Russian Journal of Nonlinear Dynamics, 2019, vol. 15, no. 4, pp. 611-622. Full-texts are available at http://nd.ics.org.ru DOI: 10.20537/nd190420

MSC 2010: 70F25, 70E60, 70Q05

Inverse Dynamics-Based Motion Control of a Fluid-Actuated Rolling Robot

S. A. Tafrishi, Y. Bai, M. Svinin, E. Esmaeilzadeh, M. Yamamoto

In this paper, the rest-to-rest motion planning problem of a fluid-actuated spherical robot is studied. The robot is driven by moving a spherical mass within a circular fluid-filled pipe fixed internally to the spherical shell. A mathematical model of the robot is established and two inverse dynamics-based feed-forward control methods are proposed. They parameterize the motion of the outer shell or the internal moving mass as weighted Beta functions. The feasibility of the proposed feed-forward control schemes is verified under simulations.

Keywords: inverse dynamics, motion planning, spherical robots, fluid actuator

1. Introduction

Spherical robots have gained the attention of robotic researchers in the last decade. These robots can roll in different environments with a reliance on their symmetric bodies [1]. However, controlling these robots with the use of conventional actuators is a challenging research problem.

Received June 05, 2019 Accepted November 20, 2019

This research was supported, in part, by the Japan Science and Technology Agency, the JST Strategic International Collaborative Research Program, Project No. 18065977.

Seyed Amir Tafrishi [email protected] Motoji Yamamoto [email protected]

Faculty of Engineering, Kyushu University 744 Motooka, Nishi-ku, Fukuoka 819-0395, Japan

Yang Bai

[email protected] Mikhail Svinin [email protected]

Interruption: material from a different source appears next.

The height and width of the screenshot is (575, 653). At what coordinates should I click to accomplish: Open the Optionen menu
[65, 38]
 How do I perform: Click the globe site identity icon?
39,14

College of Information Science and Engineering, Ritsumeikan University 1-1-1 Nojihigashi, Kusatsu, Shiga 525-8577, Japan

Esmaeil Esmaeilzadeh [email protected]

Department of Mechanical Engineering, University of Tabriz Bahman Blvd. 29, Tabriz 51666-14766, Iran

Based on the actuating schemes, spherical robots can be classified into following types. They can work by rotating internal wheels, which was named the torque-reaction principle [2, 3]. To control the robots based on the torque-reaction principle, different control strategies were developed [4, 5]. The control of such robots can be regarded as manipulating an omnidirectional car inside a ball if the center of mass of the robot always stays in the lower hemisphere. Another actuation principle is changing the center of mass of the rolling body [6, 7]. This actuation principle can be realized by moving internal weights connected to rods. Rotating a mass within the sphere is another alternative way to actuate a rolling robot [8-11]. Trajectory tracking for pendulum-actuated robots was considered in [4, 12, 13, 25]. The third actuation principle is based on the conservation of the angular momentum [14-17]. Note that the driving units of rolling robots can employ combined principles of actuation [10, 18]. Such rolling robots may have promising agility, but developing control strategies requires an insightful study of their dynamical models and understanding the correlation between the driving principles.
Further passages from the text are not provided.